Bridget A. Lyons

I live five blocks from one of the oldest roller coasters in the world. Opening my windows to hear the screeches of “Giant Dipper” passengers brings me great joy, as does using my Santa Cruz Beach Boardwalk season pass once a week or so for my own one minute and fifty-two second rush. It forces me to remember that I’m a passenger on a wild ride—and not just that one.
The Boardwalk closed in mid-March, along with just about everything else in town, so no one is throwing down six dollars to get jerked around by unexpected darkness, blind corners, and bottom dropping descents. They, like me, are getting enough of that at home.
How am I? My new roller coaster reality makes it hard to answer that question. Depending on when I’m asked, I might be at the peak of the first big uphill with the amazing ocean view, or I might be on that rowdy G-force turn where my head gets flung and my stomach lurches.
I generally awaken well-rested from having slept at least 8 hours. I start on an upswing.
Then, I listen and remember that the hush lingering over my typically busy street is a result of schools and businesses being closed, a third of the country being out of work, and everyone being pent up inside. Down I go.
The best way to get myself out of that pit is to surf for an hour or so at the break just down the street—an activity that has, thankfully, been allowed in Santa Cruz County for all but one week of the quarantine. I’m as up as I’ll ever be after that, even though the lineup is overrun with high school kids (aren’t they supposed to be on Zoom class meetings or something?)
After that, I’ve got enough mojo to brave the supermarket, so I align my Qi, don my mask, and hop on my bike. Then I stand in a line where I crane to look into eyes that are avoiding mine, notice bodies veering away from me as though I had a contagious disease (which, of course, I might), and try desperately to recognize someone through their face covering. Now I’m down again, and the checkout line red dots, plexigass cashier protection shields, and use of disposable bags (formerly scorned by this establishment) combines to soak my face-shielding buff with tears.

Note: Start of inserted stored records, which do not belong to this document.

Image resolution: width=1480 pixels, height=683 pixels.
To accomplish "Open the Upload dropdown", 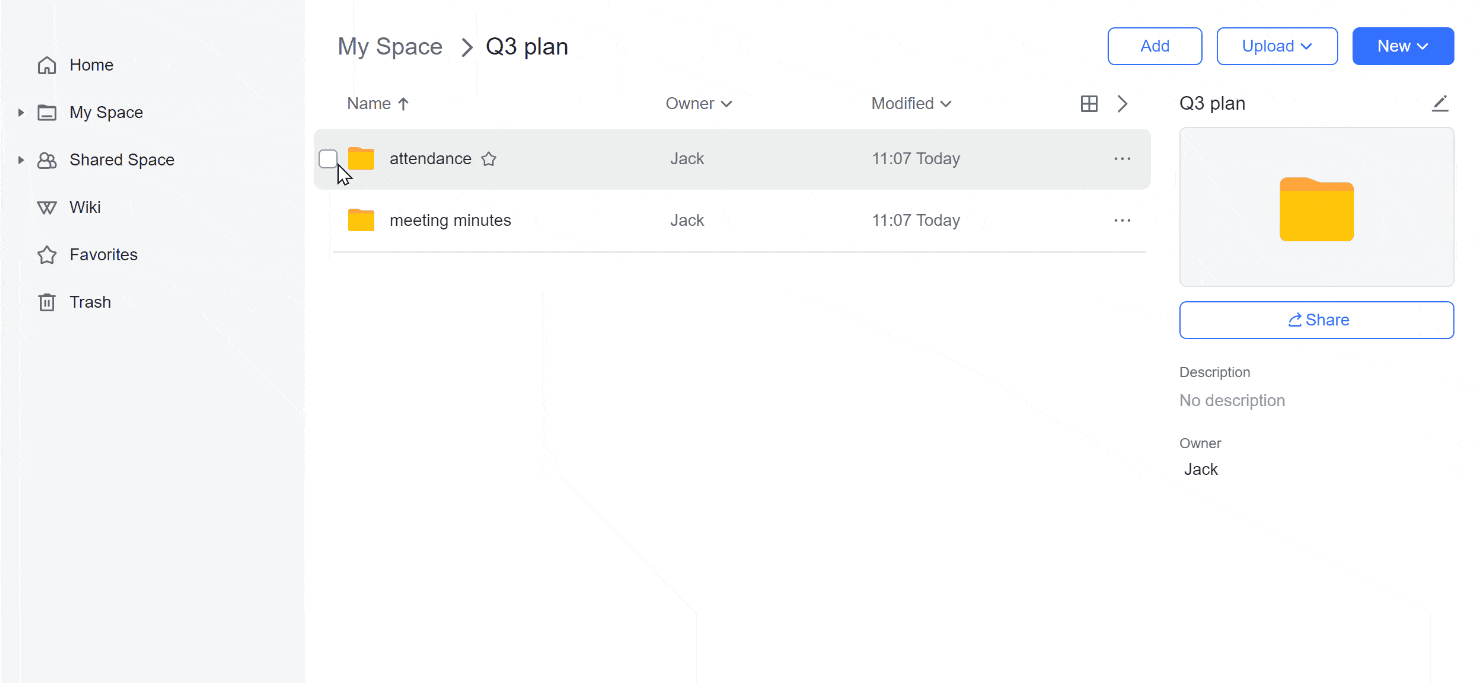I will click(x=1277, y=46).
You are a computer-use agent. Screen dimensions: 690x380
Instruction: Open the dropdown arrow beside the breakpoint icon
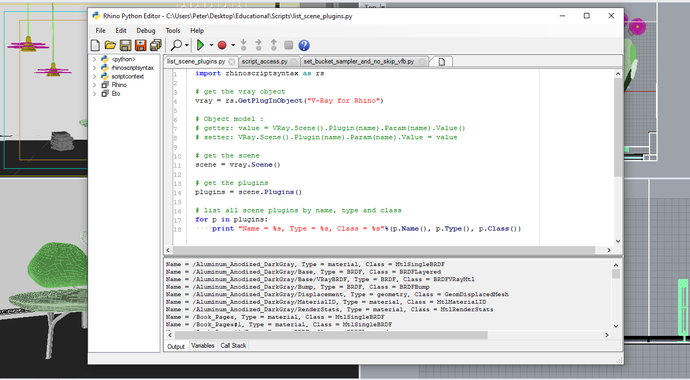tap(233, 45)
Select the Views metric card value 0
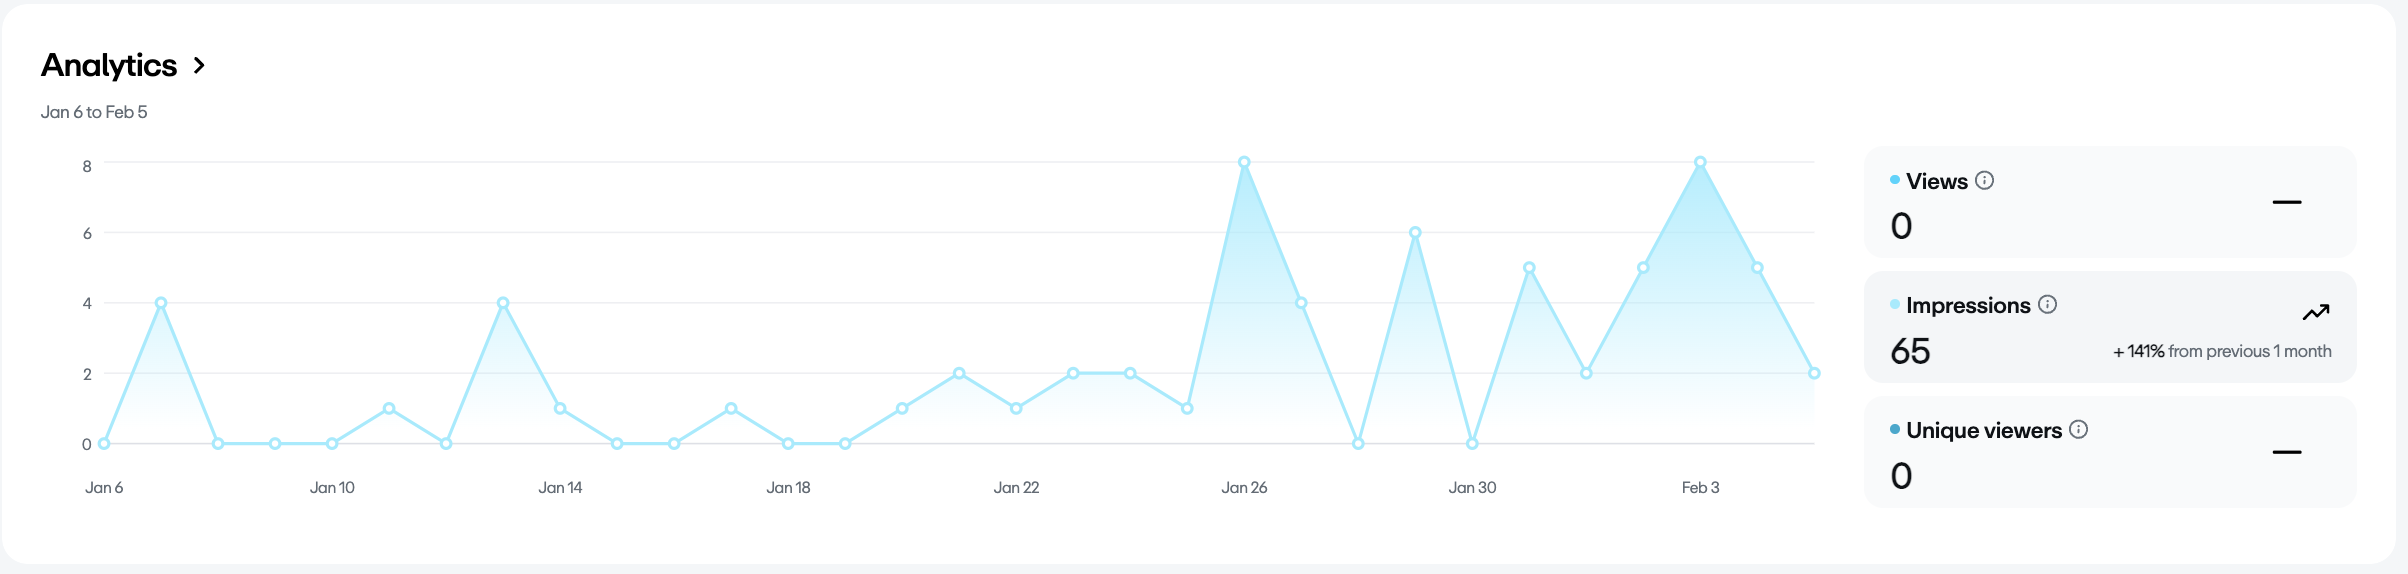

Back at home, my partner hugs me, thanks me for shopping, unpacks the groceries, and plays me a new section of “Help on the Way” (a really hard Grateful Dead song) he’s learned. I’m back up. Concentrated, focused time does have its rewards. Maybe this thing’s not all bad.
But it is for my work, as my empty inbox reminds me. I stupidly let myself think about how permanent that could be, how, as a freelancer, I don’t qualify for unemployment or PPP or any other kind of assistance, and I spiral downward once again.
Until I look around. I have a safe place to eat and sleep and the money to make a next month’s rent. I live in a beautiful environment. I have stellar company for as long as this weirdness lasts. I am healthy. I try to sit with the gratitude I feel for that, rather than diving deep into the pain cave created by thinking about how many people are not so lucky.
Good Buddhists would tell me that the roller coaster is my own illusion, that if I could cultivate inner equanimity, none of this would affect me. I hear that, and I know it. Still, I can’t seem to get off of the ride. I love the hundred-year-old, 55-mile per hour, rickety wooden thriller down the street because it reminds me that I’m alive. It might be closed, but its substitute roller coaster is doing the same thing. At a time when far too many folks are facing death, I want to feel my humanity at every moment.
So…how am I? I’m alive. The more I can keep that at the forefront of my antsy, frustrated, anxious, petrified, gerbil cage of a brain, the better.